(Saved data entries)
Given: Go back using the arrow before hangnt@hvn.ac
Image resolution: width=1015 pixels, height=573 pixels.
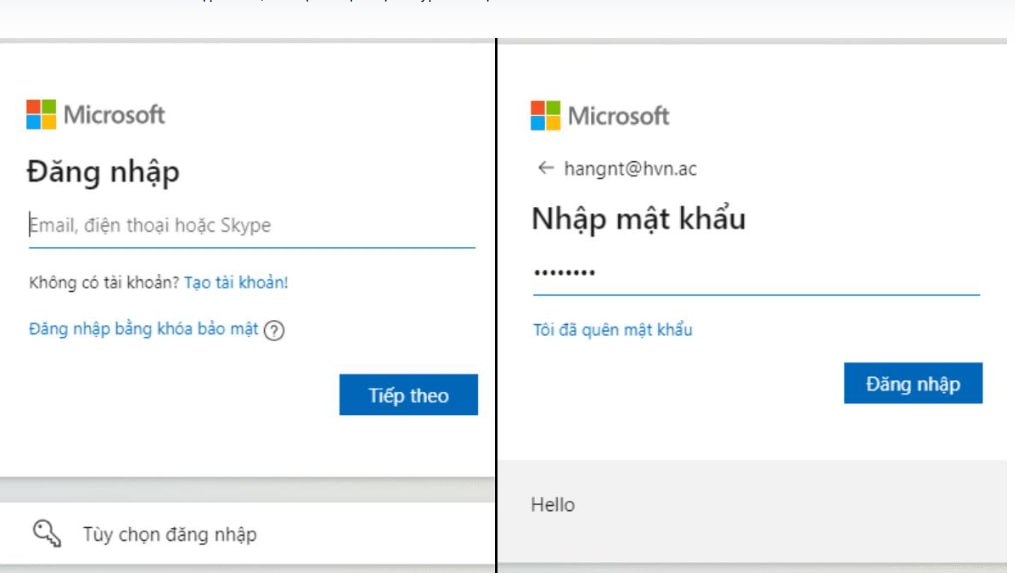Looking at the screenshot, I should coord(545,168).
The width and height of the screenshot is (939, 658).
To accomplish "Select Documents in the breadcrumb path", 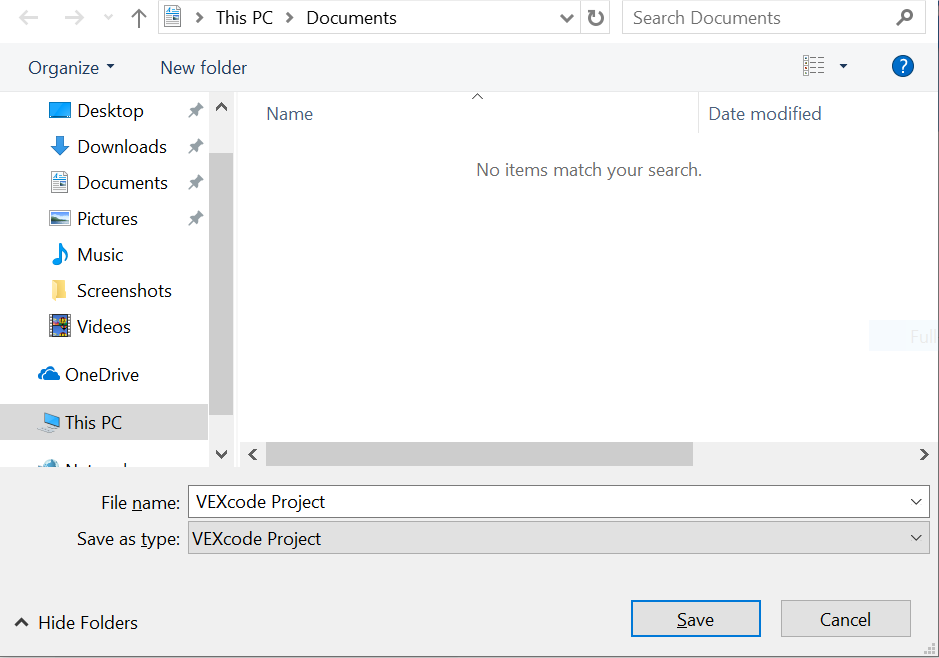I will point(351,17).
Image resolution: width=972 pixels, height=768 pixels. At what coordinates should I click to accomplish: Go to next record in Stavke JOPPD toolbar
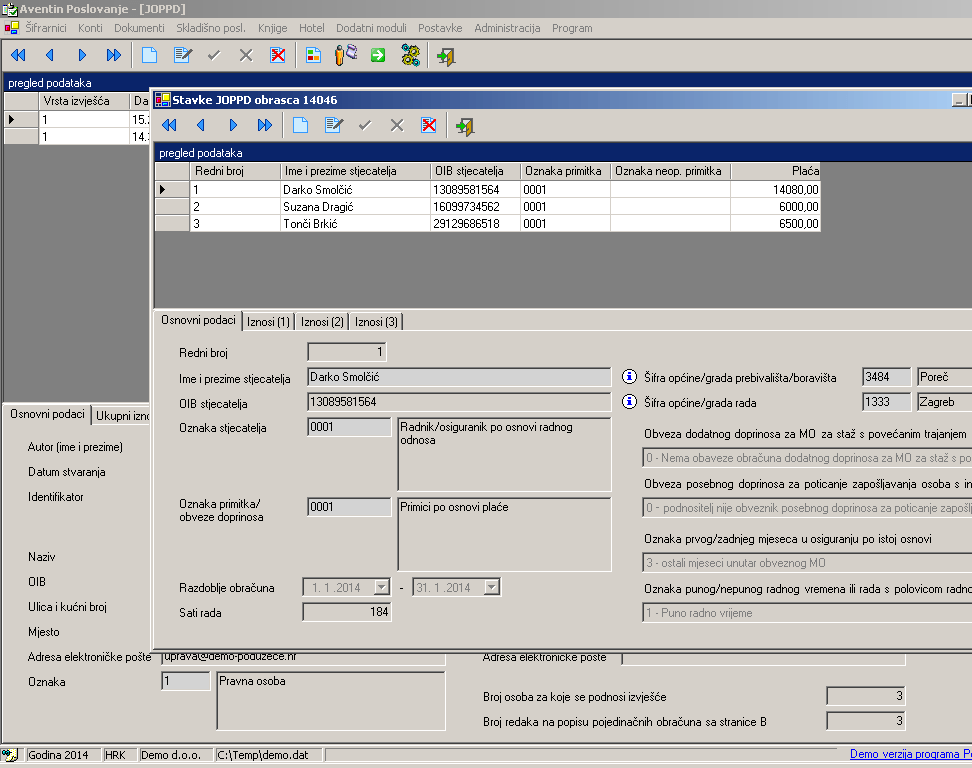pyautogui.click(x=233, y=125)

Exercise brief - From the line with "Image resolution: width=972" to the final line of the entries above, reproduce each line exactly and nothing else; the pictures stay out.

Finished exercise -
Image resolution: width=972 pixels, height=768 pixels. At what coordinates should I click to accomplish: Go to next record in Stavke JOPPD toolbar
pyautogui.click(x=233, y=125)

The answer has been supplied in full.